Excerpted records Start Marker

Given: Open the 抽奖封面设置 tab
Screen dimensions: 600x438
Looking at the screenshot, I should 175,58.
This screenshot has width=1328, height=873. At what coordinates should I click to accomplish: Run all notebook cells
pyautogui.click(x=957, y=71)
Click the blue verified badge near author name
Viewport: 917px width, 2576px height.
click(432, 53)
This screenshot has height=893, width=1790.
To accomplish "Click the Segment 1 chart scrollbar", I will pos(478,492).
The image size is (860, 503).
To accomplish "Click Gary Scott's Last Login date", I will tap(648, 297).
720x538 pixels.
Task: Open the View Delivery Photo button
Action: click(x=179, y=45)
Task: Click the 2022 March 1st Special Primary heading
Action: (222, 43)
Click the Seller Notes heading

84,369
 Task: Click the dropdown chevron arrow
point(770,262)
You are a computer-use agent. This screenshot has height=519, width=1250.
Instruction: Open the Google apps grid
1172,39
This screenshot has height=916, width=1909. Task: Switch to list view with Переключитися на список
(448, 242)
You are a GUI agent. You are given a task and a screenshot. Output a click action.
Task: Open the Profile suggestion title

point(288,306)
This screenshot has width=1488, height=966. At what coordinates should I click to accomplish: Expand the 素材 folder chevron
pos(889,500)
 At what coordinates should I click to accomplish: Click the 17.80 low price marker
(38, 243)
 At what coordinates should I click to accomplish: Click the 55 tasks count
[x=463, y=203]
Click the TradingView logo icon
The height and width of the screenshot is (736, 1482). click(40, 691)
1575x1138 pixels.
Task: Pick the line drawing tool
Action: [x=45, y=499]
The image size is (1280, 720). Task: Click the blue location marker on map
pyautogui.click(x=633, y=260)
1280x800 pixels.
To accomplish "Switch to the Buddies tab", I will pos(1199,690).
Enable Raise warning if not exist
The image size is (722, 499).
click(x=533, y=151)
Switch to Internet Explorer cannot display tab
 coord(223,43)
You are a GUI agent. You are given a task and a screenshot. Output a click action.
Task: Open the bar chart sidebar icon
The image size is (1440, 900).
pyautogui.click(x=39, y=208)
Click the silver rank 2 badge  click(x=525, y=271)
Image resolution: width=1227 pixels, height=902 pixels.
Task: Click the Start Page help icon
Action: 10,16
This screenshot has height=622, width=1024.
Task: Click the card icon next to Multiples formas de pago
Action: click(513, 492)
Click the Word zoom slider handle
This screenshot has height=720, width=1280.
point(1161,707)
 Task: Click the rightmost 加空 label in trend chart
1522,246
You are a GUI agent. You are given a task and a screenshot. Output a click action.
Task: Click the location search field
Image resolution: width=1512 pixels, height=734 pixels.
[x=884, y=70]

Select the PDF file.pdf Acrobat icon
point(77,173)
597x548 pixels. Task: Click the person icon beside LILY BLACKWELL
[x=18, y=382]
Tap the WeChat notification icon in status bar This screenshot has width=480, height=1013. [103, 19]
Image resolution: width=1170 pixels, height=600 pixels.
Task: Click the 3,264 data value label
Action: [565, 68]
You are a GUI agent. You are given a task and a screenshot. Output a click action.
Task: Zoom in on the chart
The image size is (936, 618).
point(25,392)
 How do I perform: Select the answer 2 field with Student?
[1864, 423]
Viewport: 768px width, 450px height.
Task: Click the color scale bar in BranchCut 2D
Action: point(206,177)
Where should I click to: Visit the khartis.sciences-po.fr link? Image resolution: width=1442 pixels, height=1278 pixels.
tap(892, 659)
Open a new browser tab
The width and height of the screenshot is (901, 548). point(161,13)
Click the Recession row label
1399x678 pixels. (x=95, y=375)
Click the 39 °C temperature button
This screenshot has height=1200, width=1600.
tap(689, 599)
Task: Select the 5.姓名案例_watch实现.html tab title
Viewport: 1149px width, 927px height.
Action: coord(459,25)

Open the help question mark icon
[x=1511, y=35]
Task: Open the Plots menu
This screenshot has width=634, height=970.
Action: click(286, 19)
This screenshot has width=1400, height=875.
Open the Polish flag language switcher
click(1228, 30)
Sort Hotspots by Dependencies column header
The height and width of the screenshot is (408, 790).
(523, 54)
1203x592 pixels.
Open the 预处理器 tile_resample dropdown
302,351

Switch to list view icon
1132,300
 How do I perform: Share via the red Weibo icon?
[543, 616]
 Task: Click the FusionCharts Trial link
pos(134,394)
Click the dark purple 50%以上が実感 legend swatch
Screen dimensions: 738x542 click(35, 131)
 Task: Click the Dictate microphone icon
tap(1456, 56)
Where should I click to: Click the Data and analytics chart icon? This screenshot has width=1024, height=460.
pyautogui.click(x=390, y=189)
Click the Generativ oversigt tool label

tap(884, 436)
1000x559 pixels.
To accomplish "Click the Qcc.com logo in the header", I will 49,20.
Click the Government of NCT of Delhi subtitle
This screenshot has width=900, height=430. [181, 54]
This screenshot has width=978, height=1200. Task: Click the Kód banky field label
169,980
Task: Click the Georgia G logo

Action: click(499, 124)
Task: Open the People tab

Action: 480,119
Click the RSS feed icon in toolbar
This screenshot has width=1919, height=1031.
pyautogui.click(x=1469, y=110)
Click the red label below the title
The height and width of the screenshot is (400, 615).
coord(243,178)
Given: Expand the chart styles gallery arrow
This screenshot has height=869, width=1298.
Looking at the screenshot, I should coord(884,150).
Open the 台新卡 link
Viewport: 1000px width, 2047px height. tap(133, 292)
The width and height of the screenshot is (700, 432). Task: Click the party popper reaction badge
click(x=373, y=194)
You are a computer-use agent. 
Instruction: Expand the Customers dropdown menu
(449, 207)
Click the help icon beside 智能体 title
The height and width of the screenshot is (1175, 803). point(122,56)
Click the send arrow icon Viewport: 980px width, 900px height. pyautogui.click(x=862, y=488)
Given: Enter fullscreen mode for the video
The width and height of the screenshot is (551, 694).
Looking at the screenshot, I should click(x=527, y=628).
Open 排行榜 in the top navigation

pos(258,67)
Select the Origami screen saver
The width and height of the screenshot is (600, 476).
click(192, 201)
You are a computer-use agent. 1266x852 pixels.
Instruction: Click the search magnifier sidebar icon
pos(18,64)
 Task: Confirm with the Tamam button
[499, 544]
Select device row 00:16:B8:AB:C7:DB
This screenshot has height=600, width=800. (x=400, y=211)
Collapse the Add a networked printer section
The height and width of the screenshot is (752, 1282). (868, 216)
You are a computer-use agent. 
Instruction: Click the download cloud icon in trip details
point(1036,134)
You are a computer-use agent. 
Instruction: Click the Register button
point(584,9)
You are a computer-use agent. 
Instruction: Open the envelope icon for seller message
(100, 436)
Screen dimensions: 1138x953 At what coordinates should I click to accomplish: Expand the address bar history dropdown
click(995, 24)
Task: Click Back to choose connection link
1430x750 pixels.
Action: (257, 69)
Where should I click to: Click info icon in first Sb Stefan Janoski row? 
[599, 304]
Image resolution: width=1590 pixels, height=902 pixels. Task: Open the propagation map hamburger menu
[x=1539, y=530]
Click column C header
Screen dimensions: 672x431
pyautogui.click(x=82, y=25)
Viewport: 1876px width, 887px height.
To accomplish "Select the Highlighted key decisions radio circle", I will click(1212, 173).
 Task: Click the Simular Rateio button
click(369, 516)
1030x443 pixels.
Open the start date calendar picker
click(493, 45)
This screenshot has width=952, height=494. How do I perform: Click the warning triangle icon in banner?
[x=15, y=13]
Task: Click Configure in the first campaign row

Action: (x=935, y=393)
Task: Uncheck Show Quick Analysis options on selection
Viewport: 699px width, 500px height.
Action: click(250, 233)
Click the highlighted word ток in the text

Excerpted records End Marker

→ **Problem details**
Return exactly the lines from the line bearing "Click column C header" to the end of the records, inclusive of both; include no other lines.

→ **Final answer**
Click column C header
Screen dimensions: 672x431
pyautogui.click(x=82, y=25)
Viewport: 1876px width, 887px height.
To accomplish "Select the Highlighted key decisions radio circle", I will click(1212, 173).
 Task: Click the Simular Rateio button
click(369, 516)
1030x443 pixels.
Open the start date calendar picker
click(493, 45)
This screenshot has width=952, height=494. How do I perform: Click the warning triangle icon in banner?
[x=15, y=13]
Task: Click Configure in the first campaign row

Action: (x=935, y=393)
Task: Uncheck Show Quick Analysis options on selection
Viewport: 699px width, 500px height.
Action: click(250, 233)
Click the highlighted word ток in the text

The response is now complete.